The Texas Supreme Court Got It Right on Abortion

A woman receives an ultrasound during a prenatal exam. (Joshua Lott/Reuters)

Hard cases make for bad legal journalism, especially in a politically charged atmosphere. So it is proving in the case of Kate Cox. Her unborn child was diagnosed with trisomy 18, which, given current U.S. medical practices, usually leads to death in the womb or in the first year after birth. If she carried the baby to term, she would have to have her third C-section, possibly compromising her ability to have another baby in the future. (In the lawsuits over this case, groups favoring looser abortion laws pointed to evidence that 0.9 percent of mothers had to have hysterectomies after a third C-section.) She instead sought an abortion in Texas, where she lives.

Texas law allows abortions when the mother “has a life-threatening physical condition aggravated by, caused by, or arising from a pregnancy.” It does not allow abortions based on major fetal abnormalities.
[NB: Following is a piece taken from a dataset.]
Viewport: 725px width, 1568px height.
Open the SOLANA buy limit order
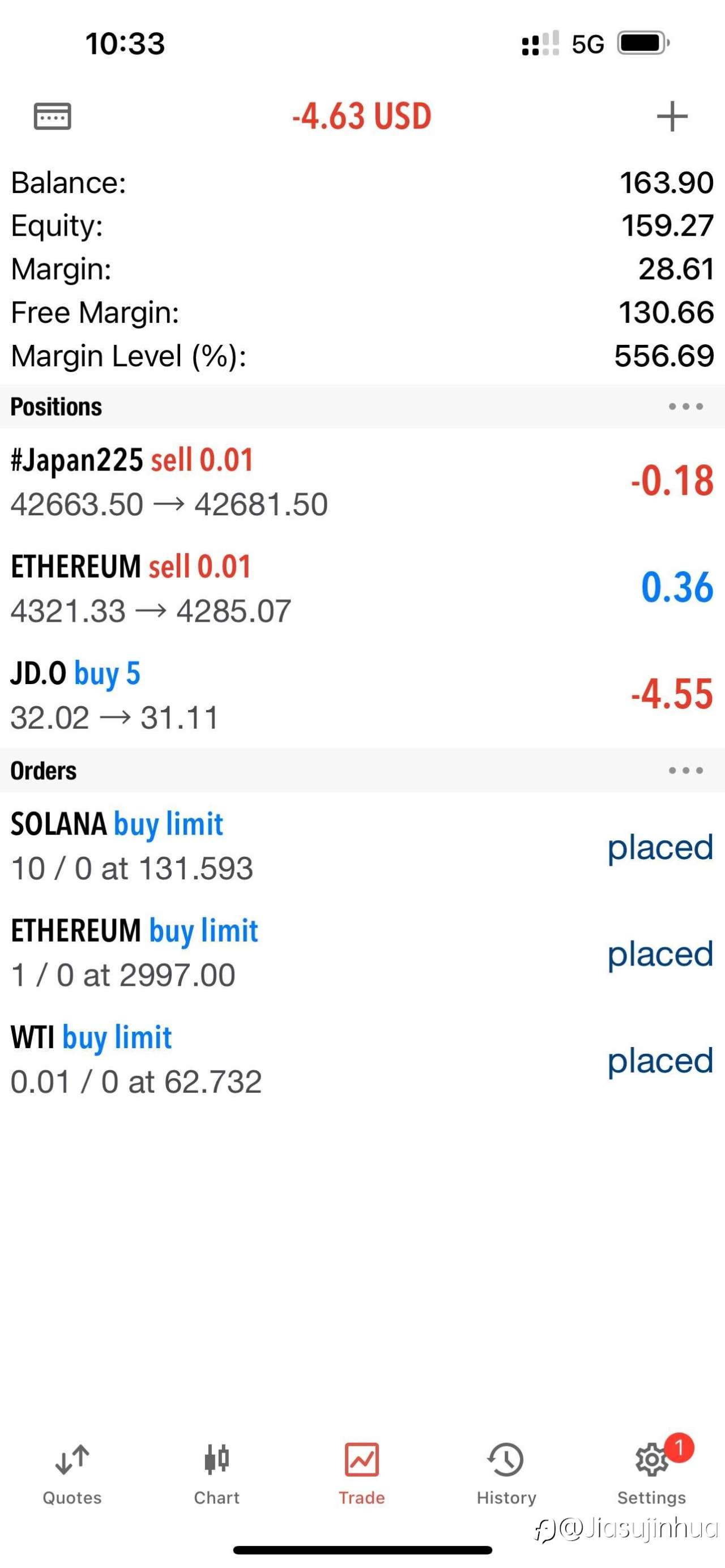[362, 845]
The doctor who joined Cox’s lawsuit believed that she should be able to have an abortion, but would not say that in her reasonable medical judgment one was needed to save her life. Instead, the complaint alleges that “if the Plaintiffs receive a temporary restraining order from this Court saying that Ms. Cox’s abortion is authorized by Texas law, Dr. Karsan may be able to provide her with a D&E abortion” (emphasis added). It adds that the doctor “has met Ms. Cox, reviewed her medical records, and believes, in good faith, exercising her best medical judgment, that a D&E abortion is medically recommended for Ms. Cox.” The court was thus not given adequate evidence to conclude that an abortion would qualify for the medical exemption, but it left open the possibility that a doctor actually giving her a full examination might come to a different, reasonable medical judgment. Cox went out of state to abort the baby.
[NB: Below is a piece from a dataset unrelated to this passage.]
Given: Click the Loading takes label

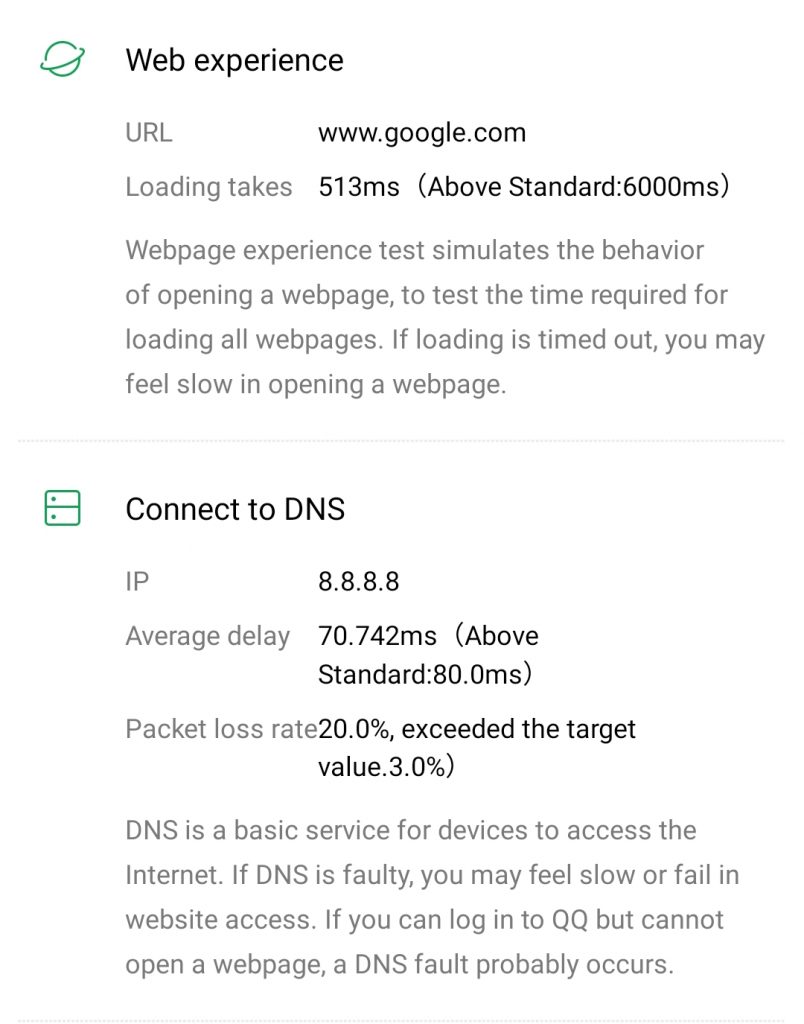Looking at the screenshot, I should point(209,187).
With politicians and journalists falsely claiming that Cox had been denied a life-saving abortion and that her doctor’s medical judgment had been overridden by the government, the state supreme court nonetheless issued an opinion attempting to clarify the state of the law. It addressed a common misunderstanding, explaining that the law does not require a threat to a mother’s life to be imminent for a doctor to perform an abortion. That misunderstanding is sufficiently widespread to have caused delays in medical treatment. The court also explained that the relevant judgment is a medical rather than a legal one: A doctor examining Cox would have been able to abort the baby without getting any advance approval from a court if she thought Cox’s life was threatened. If the doctor’s judgment was reasonable and genuine, the law would protect it.

The “reasonable medical judgment” standard is not a new one; it is customarily how courts and juries evaluate medical malpractice claims, including in the context of obstetrics. To the extent that the issue is not the reasonableness of the doctor’s medical judgment but the clarity of the law, the supreme court of Texas offered its view that both the Texas Medical Board and the state attorney general were empowered to offer more guidance to doctors. They, and their counterparts in other states, should do so.

The court is obviously correct in its reading of Texas law. The law, in our judgment, is also right in thinking that even human lives with limited prospects should not be deliberately taken — although we also respect the prudential judgment of other states that, in deference to public opinion, have placed such exceptions into their laws against abortion. Disagreement with the Texas law is, however, no excuse for misrepresenting it. Texas allows abortion when a doctor reasonably judges it necessary to address a mother’s life-threatening physical condition. That’s what the law says, and what the state’s supreme court just affirmed.

The Editors comprise the senior editorial staff of the National Review magazine and website.